Kini, berbagai negara seperti Amerika Serikat dan Jepang telah menjatuhkan sanksi ekonomi terhadap Rusia. Melihat situasi tersebut, ada kemungkinan bagi Rusia untuk menargetkan serangannya terhadap negara-negara pemberi sanksi maupun industri pada sektor privat yang berasal dari negara tersebut dan turut memberikan sanksi atau pemutusan akses.

Meski dampak fisik yang ditimbulkan tidak terlalu kentara sebagaimana serangan militer yang terjadi secara fisik, risiko ancaman siber merupakan satu hal yang patut diwaspadai. Ancaman siber juga dapat menimbulkan kerugian yang tidak sedikit dan berakibat terhadap terganggunya integrasi sosial yang ada di dalam masyarakat.

"Selain ancaman serangan siber berupa peretasan, persebaran disinformasi terkait konflik yang terjadi di Ukraina juga banyak terjadi dan tersebar secara masif. Ancaman disinformasi ini juga merupakan salah satu hal yang perlu kita waspadai. Dengan banyaknya volume informasi yang kita peroleh melalui media sosial terutama, diperlukan kemampuan cek fakta yang baik untuk mem-filter informasi yang kita terima," pungkas Treviliana.

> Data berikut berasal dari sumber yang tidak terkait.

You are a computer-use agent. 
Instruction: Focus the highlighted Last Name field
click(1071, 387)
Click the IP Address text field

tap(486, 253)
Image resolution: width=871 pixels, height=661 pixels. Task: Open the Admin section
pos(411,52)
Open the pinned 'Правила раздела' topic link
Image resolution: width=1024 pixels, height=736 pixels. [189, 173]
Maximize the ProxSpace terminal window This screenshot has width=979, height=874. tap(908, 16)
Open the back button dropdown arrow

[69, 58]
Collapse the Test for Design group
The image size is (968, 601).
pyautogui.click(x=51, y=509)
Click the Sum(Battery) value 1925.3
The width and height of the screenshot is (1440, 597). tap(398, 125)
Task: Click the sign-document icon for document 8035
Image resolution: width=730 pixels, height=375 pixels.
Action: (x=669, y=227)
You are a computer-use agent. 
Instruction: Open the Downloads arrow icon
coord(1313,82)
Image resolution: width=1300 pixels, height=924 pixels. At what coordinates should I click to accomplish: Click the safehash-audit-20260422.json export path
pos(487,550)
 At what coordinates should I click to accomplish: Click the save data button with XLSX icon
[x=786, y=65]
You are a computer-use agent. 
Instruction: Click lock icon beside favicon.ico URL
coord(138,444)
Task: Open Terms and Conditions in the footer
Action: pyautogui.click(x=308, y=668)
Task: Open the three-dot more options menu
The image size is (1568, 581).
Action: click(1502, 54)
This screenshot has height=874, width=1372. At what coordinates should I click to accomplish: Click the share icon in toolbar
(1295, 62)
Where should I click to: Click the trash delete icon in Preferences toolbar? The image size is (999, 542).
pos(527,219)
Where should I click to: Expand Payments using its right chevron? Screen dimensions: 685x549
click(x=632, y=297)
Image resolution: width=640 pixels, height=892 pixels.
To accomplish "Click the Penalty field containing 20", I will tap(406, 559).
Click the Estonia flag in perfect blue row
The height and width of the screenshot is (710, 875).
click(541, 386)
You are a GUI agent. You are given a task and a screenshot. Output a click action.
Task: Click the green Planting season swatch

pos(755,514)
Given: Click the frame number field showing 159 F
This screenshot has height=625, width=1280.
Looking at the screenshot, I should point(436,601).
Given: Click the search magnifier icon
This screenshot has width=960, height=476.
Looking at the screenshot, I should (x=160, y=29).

Oleh karena itu, potensi ancaman siber ini tidak dapat dipandang sebelah mata oleh masyarakat dan pemerintah Indonesia. Hal ini patut menjadi perhatian pemerintah Indonesia yang hingga kini masih kerap berhadapan dengan isu keamanan siber, baik dalam hal infrastruktur keamanan siber maupun persebaran disinformasi dan hoaks di dalam ruang digital.